From 1880 to 1920, the United States experienced what many call the first great wave of immigration. During this period, an average of six million people arrived each decade. During it’s peak between 1900 and 1909, over eight million immigrants moved to the United States (Ward, Cities and Immigrants, 53). Before this time, immigrants tended to come from areas where Protestant Christianity was the norm. In other words, most came from Britain or Germany, and many came as evangelicals. However, during this first great wave, the tides turned and the majority entering the country were Catholic or Jewish, both groups that evangelicals considered in need of the gospel. Additionally, thousands began to come from East Asia; Chinese and later Japanese people came with a very different religious background.

Evangelical churches in America were faced with a new missionary task. For almost a century, they had gladly participated in the modern missions movement. Countless missions agencies coordinated the efforts of thousands of local churches to send hundreds of missionaries overseas to some of the very places of origin for many of these immigrants. Now, peoples from these places were making American cities their home.

So what did they do?

As you can imagine, the responses were varied. Many, perhaps most, were up in arms about this new tide of foreigners. They were scared that Catholics and Jews would ruin the American way of life. Many decried the vast numbers of Italians as political and ideological radicals. They were all anarchists who would undermine American democracy. Unfortunately, church folk were no exception. Many wanted nothing to do with these foreigners they believed were ruining their country.

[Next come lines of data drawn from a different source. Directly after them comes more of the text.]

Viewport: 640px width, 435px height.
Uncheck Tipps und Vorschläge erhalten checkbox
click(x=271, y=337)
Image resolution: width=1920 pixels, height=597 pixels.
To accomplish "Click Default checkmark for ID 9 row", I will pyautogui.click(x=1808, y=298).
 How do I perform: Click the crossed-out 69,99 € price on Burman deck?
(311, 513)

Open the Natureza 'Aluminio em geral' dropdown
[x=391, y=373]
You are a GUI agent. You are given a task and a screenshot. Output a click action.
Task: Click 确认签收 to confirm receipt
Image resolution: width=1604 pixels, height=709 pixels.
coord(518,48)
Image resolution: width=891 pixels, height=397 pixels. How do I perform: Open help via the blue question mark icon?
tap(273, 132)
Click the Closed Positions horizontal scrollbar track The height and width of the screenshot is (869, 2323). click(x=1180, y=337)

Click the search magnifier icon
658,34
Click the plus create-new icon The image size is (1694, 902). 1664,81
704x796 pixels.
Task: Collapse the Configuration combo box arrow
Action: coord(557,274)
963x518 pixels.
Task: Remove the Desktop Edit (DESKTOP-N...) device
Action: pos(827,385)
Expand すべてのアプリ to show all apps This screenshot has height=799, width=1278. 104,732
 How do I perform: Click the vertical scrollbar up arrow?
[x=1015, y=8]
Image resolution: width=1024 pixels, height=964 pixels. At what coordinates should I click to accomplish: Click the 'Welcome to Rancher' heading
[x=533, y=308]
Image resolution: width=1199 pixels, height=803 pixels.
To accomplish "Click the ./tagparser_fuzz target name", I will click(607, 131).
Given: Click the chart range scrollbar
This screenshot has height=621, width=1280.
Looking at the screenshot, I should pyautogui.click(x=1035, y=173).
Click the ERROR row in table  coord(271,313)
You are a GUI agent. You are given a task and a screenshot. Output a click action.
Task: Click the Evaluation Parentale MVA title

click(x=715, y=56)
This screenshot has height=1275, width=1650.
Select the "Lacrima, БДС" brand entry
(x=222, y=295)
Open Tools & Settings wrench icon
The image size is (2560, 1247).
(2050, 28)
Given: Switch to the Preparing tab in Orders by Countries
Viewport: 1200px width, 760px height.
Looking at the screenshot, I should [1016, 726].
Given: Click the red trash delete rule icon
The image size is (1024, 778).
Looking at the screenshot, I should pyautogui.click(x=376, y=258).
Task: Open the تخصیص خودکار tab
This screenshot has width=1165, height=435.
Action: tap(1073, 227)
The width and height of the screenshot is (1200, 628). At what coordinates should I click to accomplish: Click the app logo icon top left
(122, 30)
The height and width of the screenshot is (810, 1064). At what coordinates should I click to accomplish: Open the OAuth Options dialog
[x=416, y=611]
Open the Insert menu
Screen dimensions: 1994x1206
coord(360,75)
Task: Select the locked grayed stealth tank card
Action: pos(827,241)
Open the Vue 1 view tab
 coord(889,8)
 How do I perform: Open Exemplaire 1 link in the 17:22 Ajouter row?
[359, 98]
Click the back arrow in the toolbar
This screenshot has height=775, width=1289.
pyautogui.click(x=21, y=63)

Ironically, no one today would consider Italian-Americans as a destructive foreign presence. No one today (except the crazies in the White supremacist fringes) think of the Jewish people in the United States as un-American. Same goes with all the Slavic peoples from Romania, the Czech Republic, Austria, Hungary, and a dozen other countries that came during that era. They are a part of who we are, now. Back then, they were the threat to the American way of life.

Other churches took a different approach. They saw the call to love their neighbors as one that applied to all their neighbors, even the new ones that were culturally different than them. These churches truly believed the gospel, and its fruits, were for all people. They believed that God had commissioned his church and that it came with a responsibility, that evangelism was the task of every Christian not just the ones we send overseas.

Now, what did these churches do? Hear these words taken from the same home missions manual I quoted above:

An excellent way to get at the problem first-hand is for every church to appoint an energetic local missionary committee, whose duty it would be to make a careful study of the foreigners in the community, gathering accurate information through personal contact, about the social, economic, and religious conditions of their foreign neighbors. Then seek, through English classes, sewing schools, civic clubs, home visitation, and personal friendship, to bring them under the ministry of the church. What can any Christian American do to reach the foreigner? Let him play the host to the stranger. We too often blame the stranger within our gates for his un-American standards of living. How is he ever to attain the true American standard if he never crosses the threshold of an American home? Not long ago a well-educated foreign worker startled his audience by telling them that he had been laboring in their city for over six years and had never been invited to an American home. People are honestly seeking how to reach Italians, but they do not use the most potent means at their disposal to establish a point of contact—their homes (Mangano, 208).

Sound familiar? The American church has been here before. How easy we forget our past, and how often we overlook our responsibility to God and neighbor to bear witness to the gospel for their good and his glory.